1. “Significant trends are occurring in the provider and payer market. For providers, the delivery system is growing increasingly concentrated in several large systems, with a larger proportion of discharges occurring from major teaching hospitals and hospitals in their system.”
Partners and Caregroup, along with a couple of for-profits, have eaten up pretty much all the formerly-independent hospital systems and physician practices. While this means they can negotiate more effectively with vendors, it does not mean that potential cost savings gets passed on to anybody below the CEOs.
2. “…many provider organizations seek to re-orient care delivery around patient-centered, accountable care models, though significant challenges such as misaligned payment incentives, persistent barriers to behavioral health integration, and limited data and resources remain.”
This is nice-speak for “A lot of groups are moving toward accountable care organizations, without any real evidence that care in this model is better or that it’s any cheaper.”
3. “In addition, public and commercial payers are increasingly developing alternative payment methods that aim to alter supply-side incentives. However, there are significant challenges in implementation, including wide variation in these types of contracts covering Massachusetts providers, both within and across payers, as budget levels, risk adjustments, and other terms are negotiated.”
Everybody has a different deal. Everything can be negotiated.
4. “The operating expenses that hospitals incur for inpatient care differ by thousands of dollars per discharge, even after adjusting for regional wages and the complexity of care provided. Some hospitals deliver high-quality care with lower operating expenses, while many higher-expense hospitals achieve lower quality performance. Operating expenses are driven in part by market dynamics. Hospitals that are able to negotiate high commercial rates have high operating expenses and cover losses they may experience on public payer business with income from their higher commercial revenue, while hospitals with more limited revenue must maintain lower expenses.”

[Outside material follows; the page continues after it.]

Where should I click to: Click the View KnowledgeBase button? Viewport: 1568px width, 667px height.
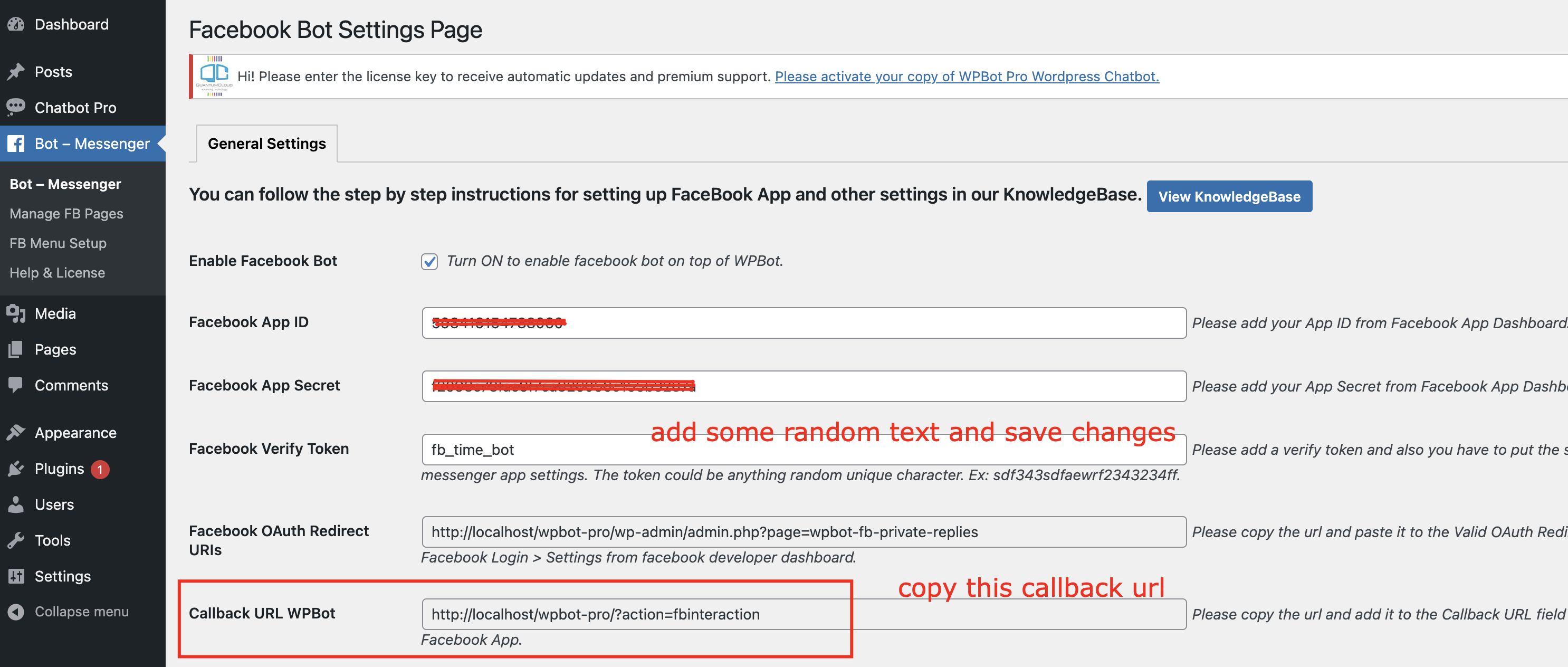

Operating expenses make no sense. There is no consistency. Going to a big fancy hospital with a big fancy name does not mean the care you get will be better, but it will likely be more expensive because the fancy hospital also has things that make a lot of money, like imaging machines and advanced non-invasive procedures.
5. “An estimated 21 to 39 percent ($14.7 to $26.9 billion in 2012) of health care expenditures in Massachusetts could be considered wasteful.”
No translation needed. I could give you a hundred examples of waste right now, but anecdotal evidence is not data. Massachusetts HPC has the data.
6. “Persistently high-cost patients – those who remain high-cost over multiple years – are easier to identify for care improvement and better health outcomes. These patients represent 29 percent of high-cost patients and make up 15 to 20 percent of Medicare and commercial spending in Massachusetts. Interventions that have been shown to improve the efficiency of care for high-cost patients include: prevention of conditions that often lead to expensive health crises; process and operational improvements that reduce the cost of episodes that are common among high-cost patients; and care management resources to support patients to manage their care more effectively and better coordinate care for patients across multiple provider settings.”
We know who the highest cost patients are and if we had better ways of encouraging prevention, managing diseases so they don’t get out of hand, and helping people take care of themselves in the community, we’d spend less. Maybe.
So there you go! Maybe these things can be addressed, maybe they can’t. In the meantime, save your pennies, Massachusetts residents. You’re gonna need them.